PASSAGE PROVIDED:
════════════════

Project 4: Build a Distributed Key-Value Store

Summary

In Project 4, you will implement a distributed key-value store that runs across multiple nodes.

Data storage is durable, i.e., the system does not lose data if a single node fails. You will use replication for fault tolerance.
The key-value store is to be built optimizing for read throughput. Accessing data concurrently from multiple replicas of the data will be used to improve performance.
Operations on the store should be atomic. i.e., either the operation should succeed completely or fail altogether without any side effects. You will use the Two-Phase Commit (2PC) protocol to ensure atomic operations.

Multiple clients will be communicating with a single coordinating server in a given messaging format (KVMessage) using a client library (KVClient). The coordinator contains a write-through set-associative cache (KVCache), and it uses the cache to serve GET requests without going to the (slave) key-value servers it coordinates. The slave key-value servers are contacted for a GET only upon a cache miss on the coordinator. The coordinator will use the TPCMaster library to forward client requests for PUT and DEL to multiple key-value servers (KVServer) using TPCMessage and follow the 2PC protocol for atomic PUT and DEL operations across multiple key-value servers. Note that, TPCMessage uses the same KVMessage class used in Project 3 with extra fields and message types. KVServers remain the same as Project 3.

Figure: A distributed key-value store with replication factor of two.

Figure: Functional diagram of a distributed key-value store. Components in colors other than black are the key ones you will be developing for this project. Blue depicts GET execution path, while green depicts PUT and DEL; purple ones are shard between operations. Note that, components in black might also require minor modifications to suite your purposes. Not shown in the figure: PUT and DEL will involve updating the write-through cache in the coordinator.

Skeleton Code

The project skeleton you should build on top of is posted at https://bitbucket.org/bruckner/project4skeleton. If you have git installed on your system, you can run git clone https://bitbucket.org/bruckner/project4skeleton.git. Project 4 builds on top of the Single Server key-value Store developed in Project 3; however, several interfaces have been extended to support the required functionalities for Project 4. You can reuse the code developed for Project 3 and define additional classes and methods as you see fit.

You can also download the skeleton without using git from the above-mentioned URL (look for the download link in that page).

Requirements

Unless otherwise specified below, you will have to satisfy the requirements described in Project 3.
Each key will be stored using 2PC in two key-value servers; the first of them will be selected using consistent hashing, while the second will be placed in the successor of the first one. There will be at least two key-value servers in the system. See below for further details.
Key-value servers will have 64-bit globally unique IDs (use unique long numbers), and they will register with the coordinator with that ID when they start. For simplicity, you can assume that the total number of key-value servers are fixed, at any moment there will be at most one down server, and they always come back with the same ID if they crash (Note that this simplification will cause the system to block on any failed key-value server. However, not assuming this will require dynamic successor adjustment and re-replication, among other changes.).

════════════════

INPUT DATA:
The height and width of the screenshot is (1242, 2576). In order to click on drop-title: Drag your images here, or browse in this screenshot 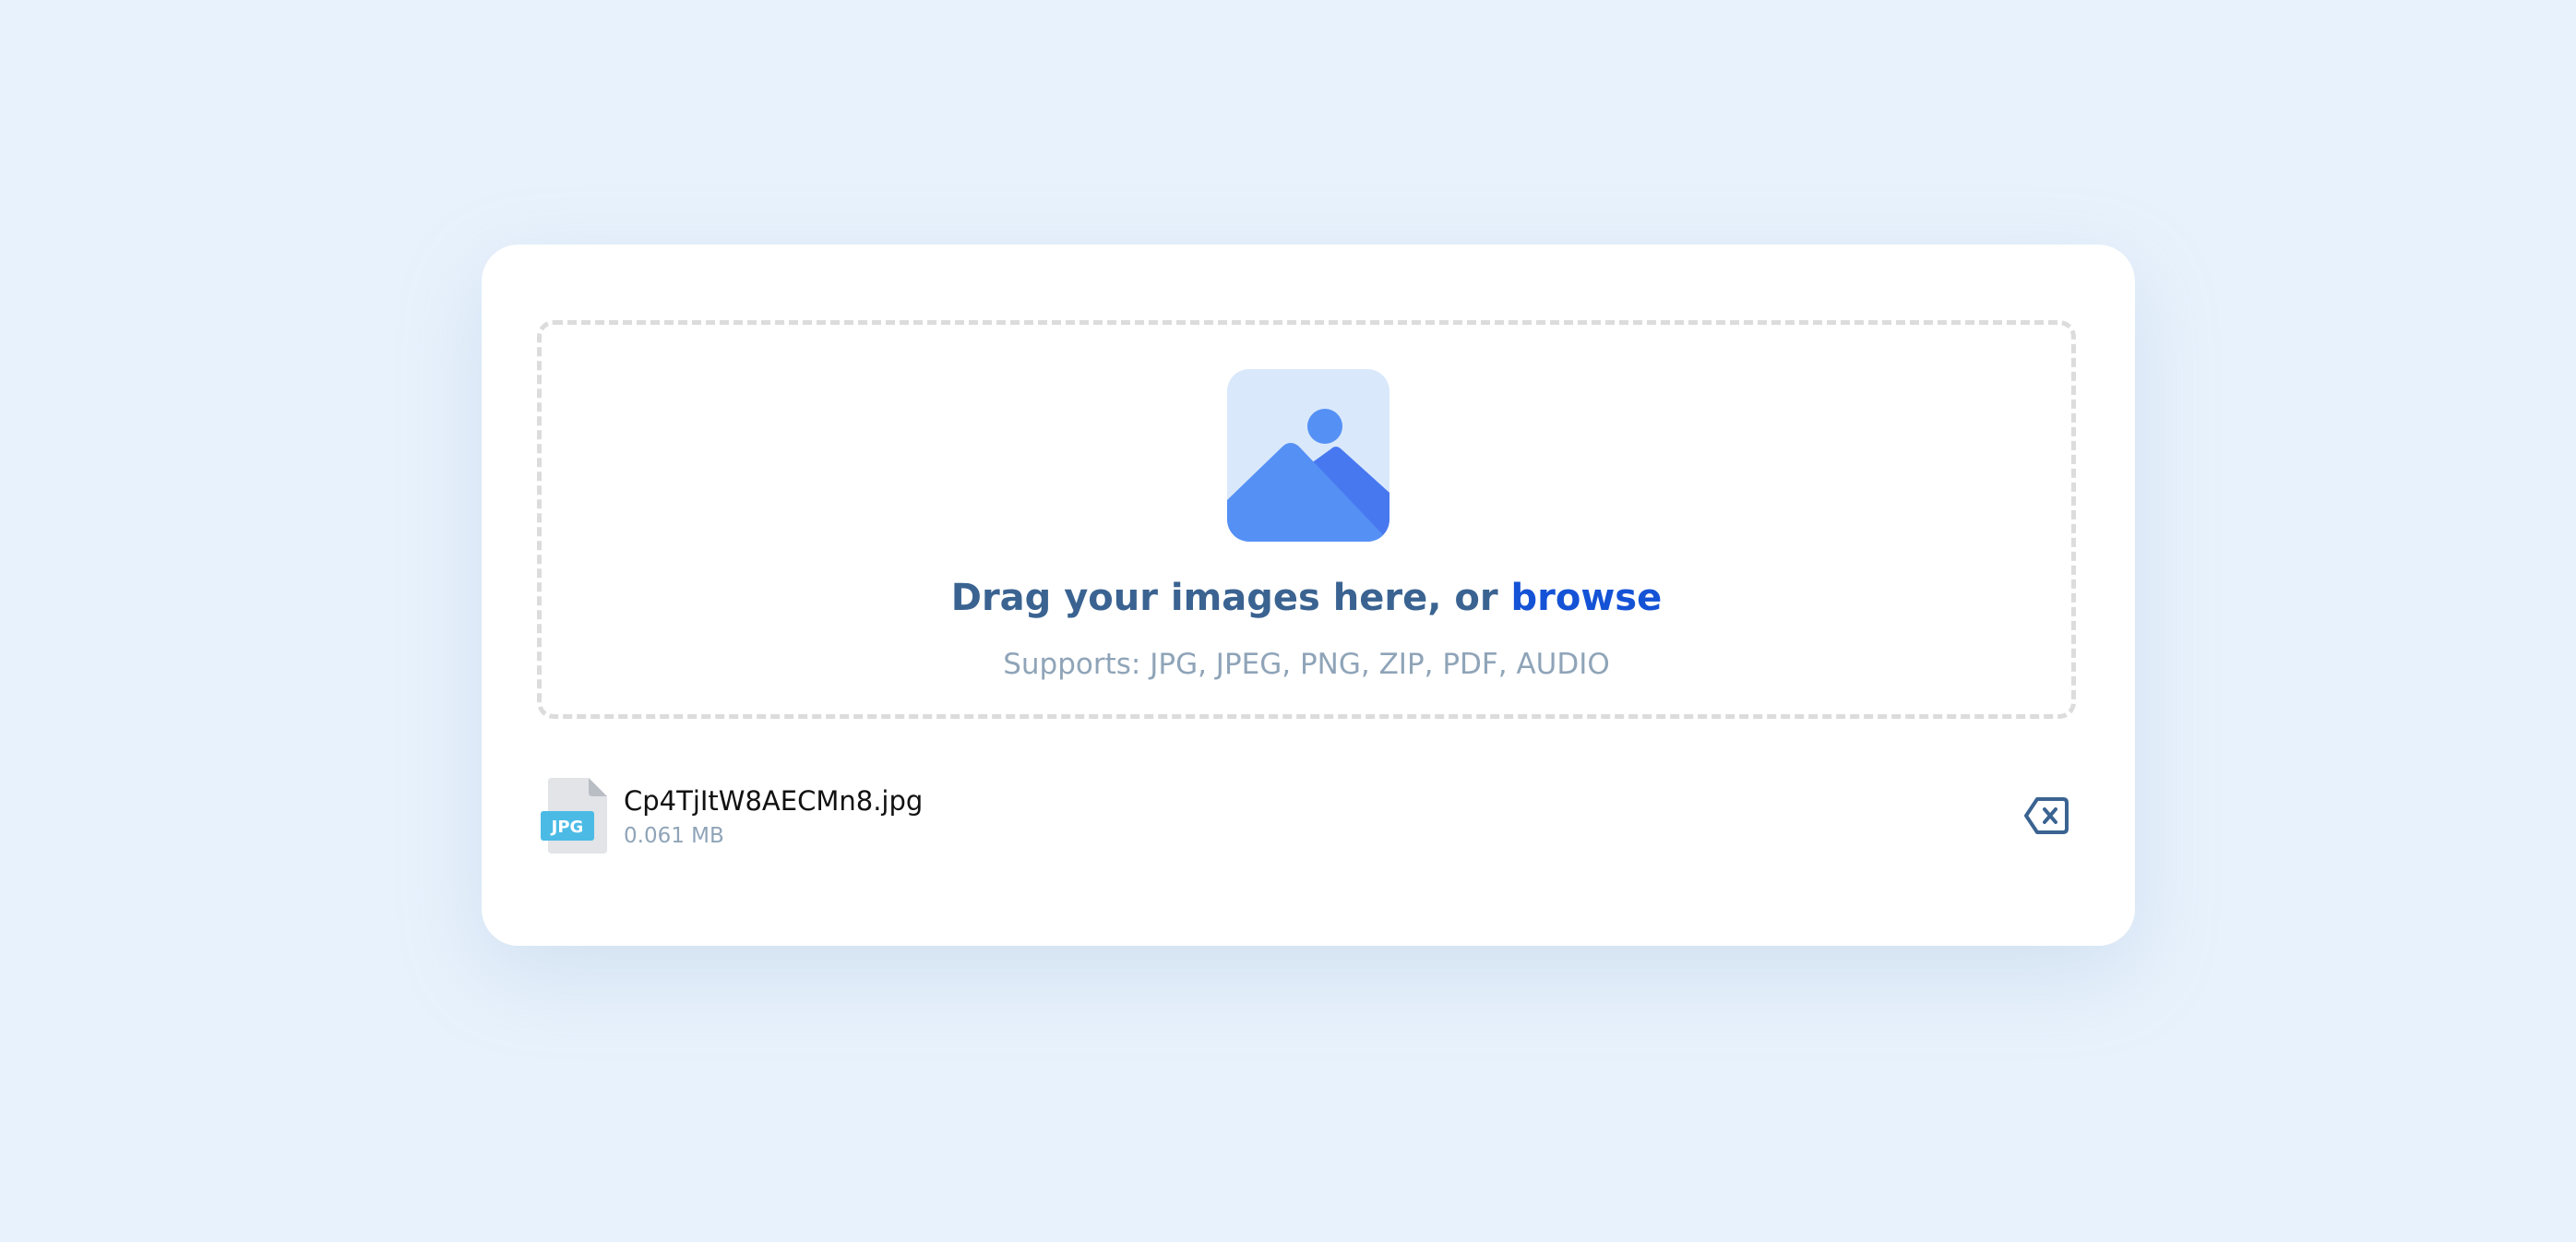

════════════════

Please decide whether each statement below agrees with the Project 4 description. Answer yes or no, and quote the words from the description that settle it.
(a) A GET request reaches the key-value servers only when the coordinator's cache misses.
(b) The key-value store is built to optimize write throughput.
(c) A key-value server that crashes may come back with a different ID.

REPLY:
(a) Yes: "The slave key-value servers are contacted for a GET only upon a cache miss on the coordinator."
(b) No: "The key-value store is to be built optimizing for read throughput."
(c) No: "they always come back with the same ID if they crash"